How the craft food industry is growing in Australia
In Australia, we’re spoilt for choice when it comes to products like craft cheeses, chocolates, milk, and even craft coffees. The idea of craft foods has gained momentum in the last decade, affecting what we eat and drink. But what does ‘craft’ really mean when it comes to food?
So what is craft food?
According to Dr Scott Taylor, Reader in Leadership & Organization Studies, Department of Management, University of Birmingham, it all started with craft beer in the United States in the late 1970s: Two successful beer brewers, Sierra Nevada and Boston Beer Co released small batches of their ales onto the market. This release signalled the onset of the craft beer explosion which has taken off around the world, including in Australia.
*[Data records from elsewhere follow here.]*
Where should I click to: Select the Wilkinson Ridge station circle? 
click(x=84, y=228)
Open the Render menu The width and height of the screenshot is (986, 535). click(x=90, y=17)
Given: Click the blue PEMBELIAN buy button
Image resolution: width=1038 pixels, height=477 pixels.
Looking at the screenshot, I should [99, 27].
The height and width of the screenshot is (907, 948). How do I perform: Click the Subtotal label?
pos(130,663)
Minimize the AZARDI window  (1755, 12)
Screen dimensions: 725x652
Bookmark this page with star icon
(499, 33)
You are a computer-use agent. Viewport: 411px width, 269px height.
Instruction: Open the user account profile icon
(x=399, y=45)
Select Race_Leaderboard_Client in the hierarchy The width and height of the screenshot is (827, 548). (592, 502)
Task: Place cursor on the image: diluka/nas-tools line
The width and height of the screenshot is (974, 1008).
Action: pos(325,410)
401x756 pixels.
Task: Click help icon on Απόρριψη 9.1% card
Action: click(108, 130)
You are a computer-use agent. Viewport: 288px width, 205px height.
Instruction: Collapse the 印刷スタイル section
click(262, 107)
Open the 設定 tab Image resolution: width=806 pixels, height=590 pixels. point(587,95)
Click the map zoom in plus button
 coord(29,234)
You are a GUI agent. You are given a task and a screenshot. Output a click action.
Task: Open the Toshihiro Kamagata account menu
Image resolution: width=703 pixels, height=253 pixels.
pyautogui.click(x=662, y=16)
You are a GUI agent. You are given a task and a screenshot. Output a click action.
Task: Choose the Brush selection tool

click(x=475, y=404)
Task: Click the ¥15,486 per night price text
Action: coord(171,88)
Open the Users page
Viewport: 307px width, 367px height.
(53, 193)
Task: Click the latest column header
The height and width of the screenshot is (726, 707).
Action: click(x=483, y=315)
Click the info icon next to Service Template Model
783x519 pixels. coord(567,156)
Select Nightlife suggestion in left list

By now you’re probably wondering if anyone can use the word ‘craft’ when it comes to their food products. In the U.S, there are legalities around the term. Legal requirements have been established for smaller production batches. Craft beer can be qualified as such with the proviso that ‘An American craft brewer, defined by the Brewers Association, must have an annual production of 6 million barrels of beer or less, and no more than 25% of the craft brewery is owned or controlled by an alcoholic beverage industry member that is not a craft brewer’.
Craft food in Australia
There are currently no limitations in Australia when it comes to governing the definition of ‘craft beer’. Three of the biggest players in Australia’s ‘craft brewing’ industry, Malt Shovel, Matilda Bay and Little Creatures, are wholly or significantly owned by Foster’s or Lion Nathan. So they would fail the U.S test.
It’s also worth noting other popular terms for ‘craft foods’. You’ll often find terms like artisan or artisanal foods being thrown around. These are essentially different terms for the same thing. Visit your local farmers market or brewery and you could easily label any of the foods and beverages as craft or artisan food. At a farmers market, you’ll find most of the food is coming directly from the farmer or craft food producer.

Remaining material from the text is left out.